// the find
projectdiscovery/nuclei
Nuclei is a fast, customizable vulnerability scanner powered by the global security community and built on a simple YAML-based DSL, enabling collaboration to tackle trending vulnerabilities on the internet. It helps you find vulnerabilities in your applications, APIs, networks, DNS, and cloud configurations.
Nuclei is a YAML-template-driven vulnerability scanner that lets you write or download detection logic for CVEs, misconfigurations, and DAST checks, then run it at scale against any target. The template library is the real product — 9,000+ community-maintained templates covering everything from Log4Shell to S3 bucket exposure. If you're doing recurring security assessments, bug bounty, or CI/CD security gates, this is the tool.
The YAML DSL is genuinely well-designed: matchers, extractors, multi-step flows, and OOB interaction via interactsh are all first-class. Request clustering is smart — identical requests across templates are deduplicated automatically, so running 5000 templates doesn't mean 5000 requests per host. The template signing system (ECDSA) lets you verify community templates haven't been tampered with before executing code-protocol templates. Active daily maintenance with a perf regression CI workflow, PGO builds, and a flamegraph pipeline — this is not a weekend project.

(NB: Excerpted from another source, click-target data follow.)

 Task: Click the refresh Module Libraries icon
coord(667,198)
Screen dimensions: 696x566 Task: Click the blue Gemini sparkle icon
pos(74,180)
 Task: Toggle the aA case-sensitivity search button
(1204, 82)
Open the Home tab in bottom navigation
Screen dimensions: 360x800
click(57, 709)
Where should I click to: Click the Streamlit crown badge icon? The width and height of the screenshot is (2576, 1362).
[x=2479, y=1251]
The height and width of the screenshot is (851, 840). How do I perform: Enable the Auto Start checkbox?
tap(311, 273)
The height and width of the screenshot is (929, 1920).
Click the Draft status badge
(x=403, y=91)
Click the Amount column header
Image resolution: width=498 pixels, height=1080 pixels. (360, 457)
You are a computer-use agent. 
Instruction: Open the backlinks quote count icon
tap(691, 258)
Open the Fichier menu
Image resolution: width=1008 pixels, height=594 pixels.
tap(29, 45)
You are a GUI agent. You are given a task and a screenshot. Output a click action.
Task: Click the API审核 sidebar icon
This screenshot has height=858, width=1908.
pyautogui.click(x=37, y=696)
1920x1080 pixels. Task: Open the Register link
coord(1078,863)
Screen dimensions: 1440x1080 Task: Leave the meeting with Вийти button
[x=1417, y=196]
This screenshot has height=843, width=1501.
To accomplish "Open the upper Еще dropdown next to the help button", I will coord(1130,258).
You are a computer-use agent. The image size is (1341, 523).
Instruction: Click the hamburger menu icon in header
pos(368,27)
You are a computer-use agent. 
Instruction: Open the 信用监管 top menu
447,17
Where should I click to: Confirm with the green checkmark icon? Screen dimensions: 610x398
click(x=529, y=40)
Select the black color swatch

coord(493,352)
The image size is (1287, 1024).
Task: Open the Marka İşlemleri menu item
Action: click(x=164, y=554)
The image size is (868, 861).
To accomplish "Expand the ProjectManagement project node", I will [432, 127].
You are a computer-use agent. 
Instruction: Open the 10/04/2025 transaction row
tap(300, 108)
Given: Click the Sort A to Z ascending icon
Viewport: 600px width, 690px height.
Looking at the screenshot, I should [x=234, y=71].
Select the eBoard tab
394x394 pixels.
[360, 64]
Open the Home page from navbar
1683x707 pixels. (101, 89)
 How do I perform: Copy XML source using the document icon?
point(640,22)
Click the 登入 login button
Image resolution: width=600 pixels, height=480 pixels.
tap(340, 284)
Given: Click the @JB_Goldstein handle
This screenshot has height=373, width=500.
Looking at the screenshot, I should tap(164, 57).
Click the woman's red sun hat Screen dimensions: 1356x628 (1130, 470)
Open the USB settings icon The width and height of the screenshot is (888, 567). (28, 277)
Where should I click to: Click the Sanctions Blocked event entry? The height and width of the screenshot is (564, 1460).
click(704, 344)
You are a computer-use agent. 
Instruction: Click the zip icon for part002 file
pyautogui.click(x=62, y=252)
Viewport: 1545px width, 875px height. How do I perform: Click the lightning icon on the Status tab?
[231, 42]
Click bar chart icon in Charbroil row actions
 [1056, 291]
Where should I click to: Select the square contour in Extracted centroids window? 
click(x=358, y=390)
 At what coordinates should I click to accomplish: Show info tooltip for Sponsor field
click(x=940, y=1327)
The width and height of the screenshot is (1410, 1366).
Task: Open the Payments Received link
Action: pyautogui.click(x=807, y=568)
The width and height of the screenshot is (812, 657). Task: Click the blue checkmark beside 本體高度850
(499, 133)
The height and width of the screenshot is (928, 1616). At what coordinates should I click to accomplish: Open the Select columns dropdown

The `-code` protocol (executes arbitrary scripts) is opt-in for good reason, but the security boundary between 'analyze a target' and 'run arbitrary code on your box' is thinner than most users realize — the docs mention it in passing rather than leading with it. Running nuclei as a service is explicitly flagged as risky in the README but the HTTP API endpoint exists anyway, which is a footgun. False-negative rate on the community templates is unknowable — template quality is inconsistent, and there's no signal about which templates are actually maintained vs. rotting. The AI template generation (`-ai` flag) produces templates that need manual review but the UX implies otherwise.